## INPUT RECORDS
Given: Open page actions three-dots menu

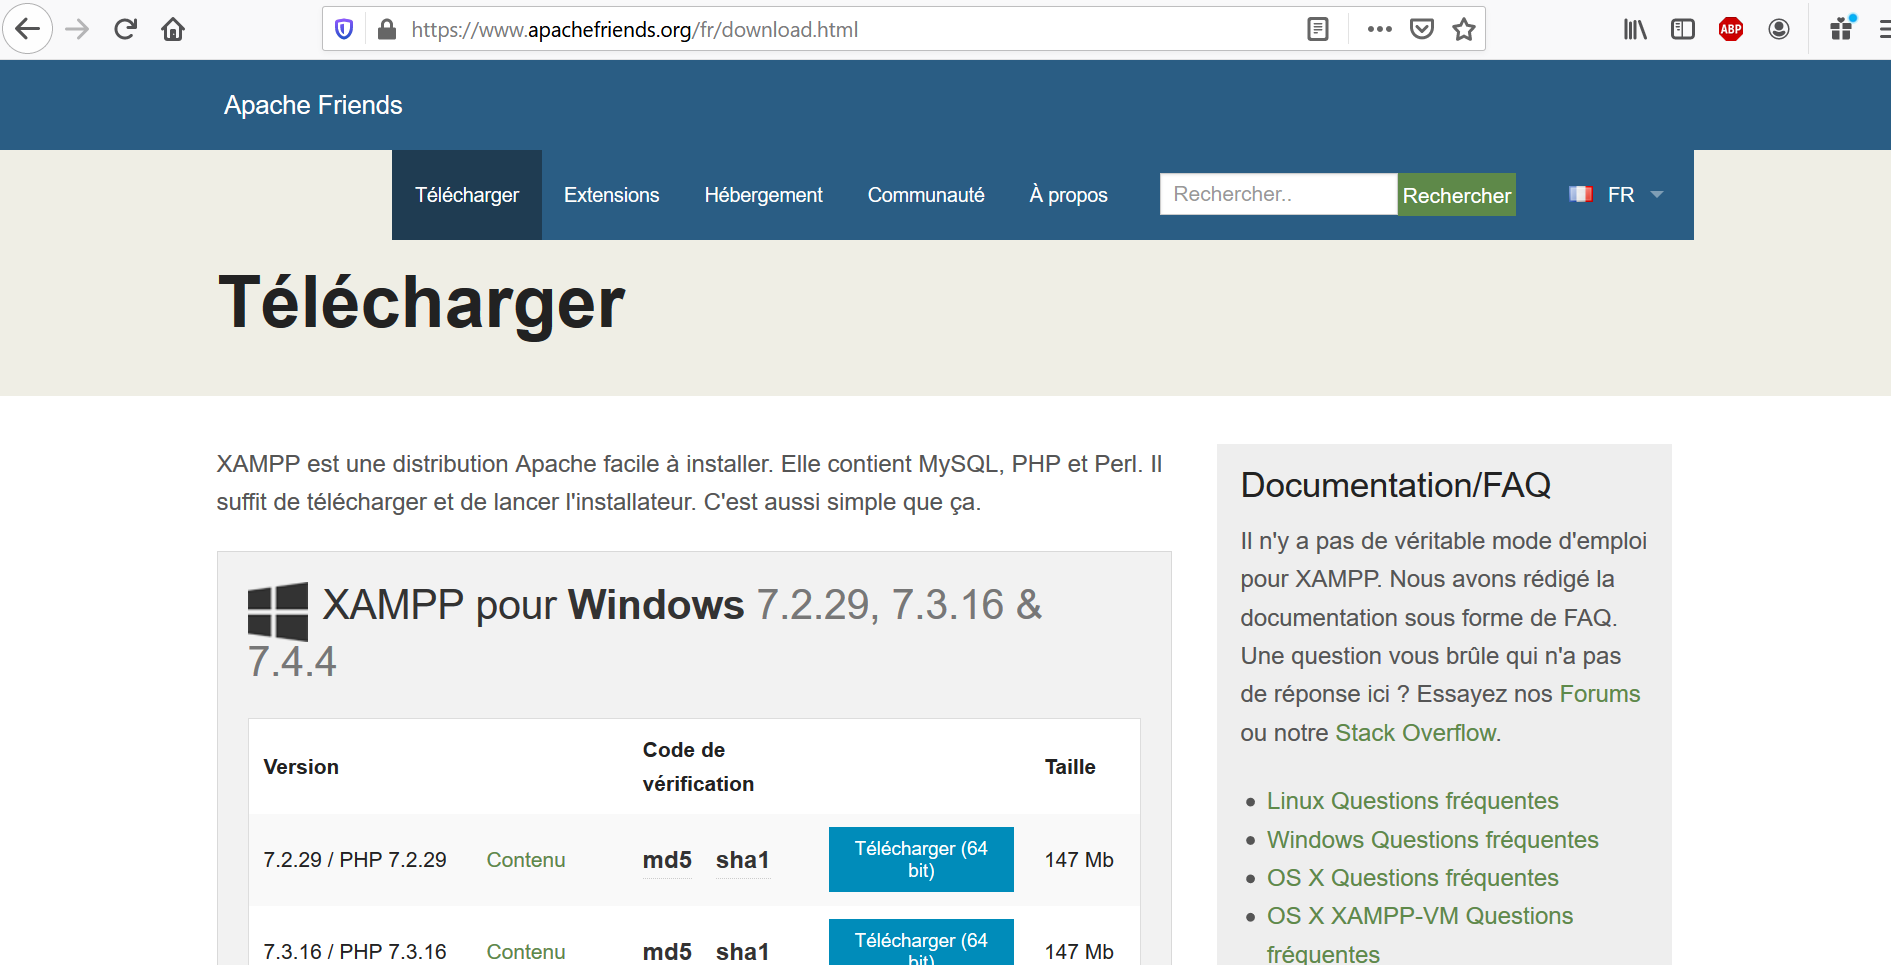Looking at the screenshot, I should click(1379, 29).
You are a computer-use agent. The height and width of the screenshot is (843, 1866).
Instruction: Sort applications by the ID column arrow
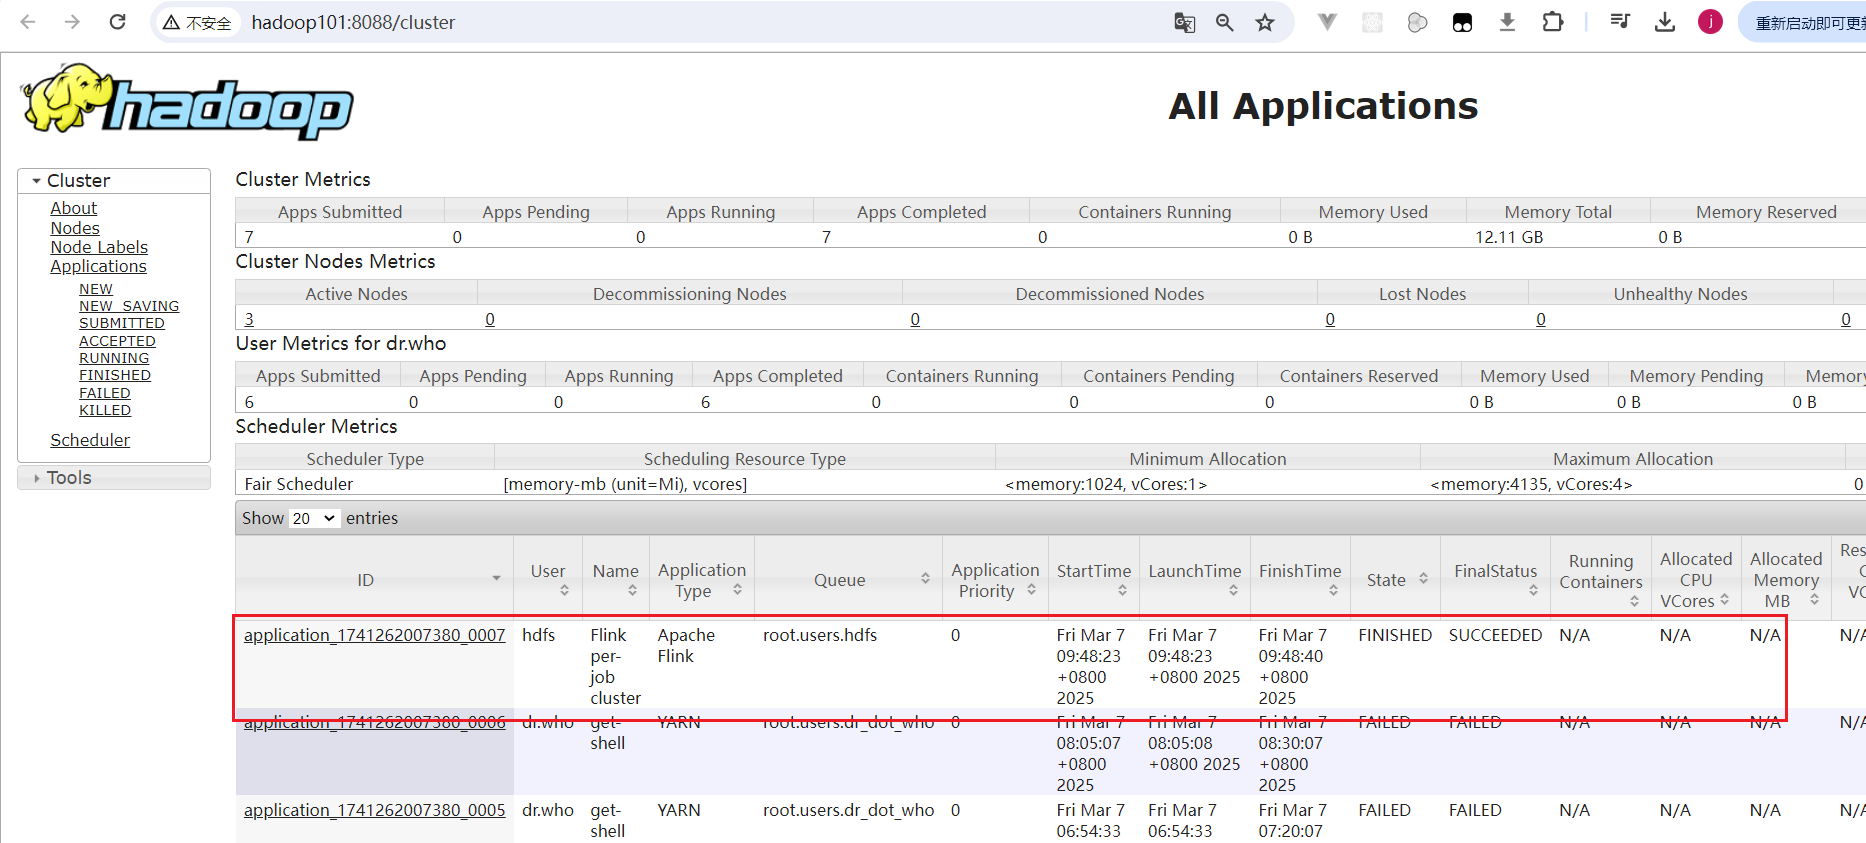pyautogui.click(x=496, y=579)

## TASK DETAILS
Please rewrite in full the lines starting with the line containing "You are a computer-use" and going on through the last line above, scaling every coordinate in the answers by 1.75 and rounding to whole numbers, with halves rounded up. Leave the pictures out.

## RESULT FOR THIS TASK
You are a computer-use agent. The height and width of the screenshot is (843, 1866).
Instruction: Sort applications by the ID column arrow
pyautogui.click(x=868, y=1013)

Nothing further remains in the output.